Siegel is a CRPF-funded researcher at the H. Lee Moffitt Cancer Center in Tampa where she is taking up the charge of her mentor Dr. Anna Giuliano, one of the country’s foremost cervical cancer researchers whose own career in cancer prevention began more than a decade ago with a single CRPF grant. This initial grant helped Dr. Giuliano develop the methodology and infrastructure to conduct clinical trials of a recently approved vaccine for human papillomavirus (HPV), the virus that causes cervical cancer.
“It was Dr. Giuliano who encouraged me to work with her in Arizona, where she was leading a study related to the high risk of human papillomavirus and cervical cancer among Hispanic women. And it was my good fortune that she asked me to move with her to Moffitt. Now I’m heading up my own study,” Siegel says.
Despite the vaccine’s approval, millions of women worldwide have already been exposed to the virus and are at risk, Siegel explains. “While the Pap test can detect abnormal cells in the cervix, it has limitations. Testing for HPV infections isn’t a definitive indicator of cervical cancer risk, either. In many women, the infection simply resolves itself, posing no threat,” she adds, “and not all women exposed to high risk strains of the virus get cervical cancer. We need to identify another marker in the blood to help us narrow the universe of women exposed to HPV and more accurately predict which women are at higher risk for cervical cancer.”
Siegel is investigating a single antibody called anti- HmdU aAbs, which is the result of damage to cell DNA caused by unstable oxygen particles. To do this she is measuring the antibody in samples of blood collected from 284 women who participated in Giuliano’s Young Women’s Health Study, which looked at HPV infections in hundreds of women over the course of several years.
“The completed study information and archived blood samples are tremendous resources for me,” Siegel says. “I’m testing the samples of women with and without HPV, looking for a relationship between levels of the antibody and the infection. I want to determine if there is a difference in levels of the antibody in women with HPV as compared to non-infected women and to see whether the antibody level changes over time in women with an infection that persisted.”
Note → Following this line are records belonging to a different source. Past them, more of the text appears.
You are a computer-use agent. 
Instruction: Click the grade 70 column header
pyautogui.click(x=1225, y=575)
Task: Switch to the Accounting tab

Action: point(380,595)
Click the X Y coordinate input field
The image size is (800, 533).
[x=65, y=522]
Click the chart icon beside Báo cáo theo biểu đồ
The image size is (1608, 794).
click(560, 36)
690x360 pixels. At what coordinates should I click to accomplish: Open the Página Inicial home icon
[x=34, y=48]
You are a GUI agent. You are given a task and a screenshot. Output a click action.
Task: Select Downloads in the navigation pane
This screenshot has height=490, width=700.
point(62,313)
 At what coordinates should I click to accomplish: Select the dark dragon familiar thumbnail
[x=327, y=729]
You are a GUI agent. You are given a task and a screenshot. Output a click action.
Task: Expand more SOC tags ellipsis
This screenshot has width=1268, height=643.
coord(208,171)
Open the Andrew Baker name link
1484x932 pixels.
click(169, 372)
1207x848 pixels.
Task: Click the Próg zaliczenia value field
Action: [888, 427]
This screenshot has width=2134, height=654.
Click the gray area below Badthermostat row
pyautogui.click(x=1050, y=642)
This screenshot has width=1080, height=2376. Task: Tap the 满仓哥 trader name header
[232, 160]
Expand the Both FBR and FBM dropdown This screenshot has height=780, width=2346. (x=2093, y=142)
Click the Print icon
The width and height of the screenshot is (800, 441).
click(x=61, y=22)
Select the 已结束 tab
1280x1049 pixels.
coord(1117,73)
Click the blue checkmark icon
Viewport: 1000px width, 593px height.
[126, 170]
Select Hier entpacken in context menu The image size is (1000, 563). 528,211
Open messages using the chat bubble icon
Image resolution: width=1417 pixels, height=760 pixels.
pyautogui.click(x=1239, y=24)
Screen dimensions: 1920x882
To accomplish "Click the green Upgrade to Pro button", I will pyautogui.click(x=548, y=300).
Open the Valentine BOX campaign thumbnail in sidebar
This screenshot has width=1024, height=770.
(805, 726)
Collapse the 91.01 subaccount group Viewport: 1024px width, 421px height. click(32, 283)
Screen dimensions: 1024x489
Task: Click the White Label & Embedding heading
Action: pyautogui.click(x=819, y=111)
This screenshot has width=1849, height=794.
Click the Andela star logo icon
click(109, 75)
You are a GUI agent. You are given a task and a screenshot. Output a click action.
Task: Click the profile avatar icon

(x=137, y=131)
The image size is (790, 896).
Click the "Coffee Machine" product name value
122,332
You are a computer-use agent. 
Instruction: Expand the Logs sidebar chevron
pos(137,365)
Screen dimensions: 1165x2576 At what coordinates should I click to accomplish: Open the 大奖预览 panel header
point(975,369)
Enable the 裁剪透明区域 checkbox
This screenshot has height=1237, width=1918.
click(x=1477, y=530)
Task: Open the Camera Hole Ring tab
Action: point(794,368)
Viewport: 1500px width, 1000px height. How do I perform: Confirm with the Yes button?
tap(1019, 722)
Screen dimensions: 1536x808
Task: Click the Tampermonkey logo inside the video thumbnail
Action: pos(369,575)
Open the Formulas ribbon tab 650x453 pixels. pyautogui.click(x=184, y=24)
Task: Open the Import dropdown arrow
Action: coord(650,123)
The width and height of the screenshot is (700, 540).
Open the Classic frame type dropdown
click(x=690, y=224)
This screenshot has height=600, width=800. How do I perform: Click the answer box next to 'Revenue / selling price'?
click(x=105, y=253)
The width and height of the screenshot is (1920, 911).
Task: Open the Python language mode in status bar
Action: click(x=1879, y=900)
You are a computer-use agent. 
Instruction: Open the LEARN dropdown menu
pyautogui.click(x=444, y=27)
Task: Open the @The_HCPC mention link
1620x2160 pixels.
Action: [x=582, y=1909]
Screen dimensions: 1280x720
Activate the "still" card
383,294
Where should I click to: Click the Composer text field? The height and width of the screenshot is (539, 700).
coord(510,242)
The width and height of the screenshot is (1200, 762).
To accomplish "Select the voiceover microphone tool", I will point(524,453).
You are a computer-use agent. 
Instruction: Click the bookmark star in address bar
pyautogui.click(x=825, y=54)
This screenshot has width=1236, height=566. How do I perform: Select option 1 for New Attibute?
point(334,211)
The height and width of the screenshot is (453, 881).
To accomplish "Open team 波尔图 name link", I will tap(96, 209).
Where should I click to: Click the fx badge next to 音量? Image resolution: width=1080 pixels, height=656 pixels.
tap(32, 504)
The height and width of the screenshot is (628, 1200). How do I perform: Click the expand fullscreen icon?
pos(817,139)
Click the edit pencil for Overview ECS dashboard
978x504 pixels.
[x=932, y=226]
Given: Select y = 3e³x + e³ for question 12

In the end, Siegel hopes to have enough data to support a clinical trial to be conducted in thousands of women. “When used in combination with tests already available, screening the blood for this antibody may become an important predictor for cervical cancer risk or even an early detection tool,” Siegel says. “And because this novel antibody is the result of DNA damage anywhere in the body, it may prove a key marker for the detection of other cancers, as well.”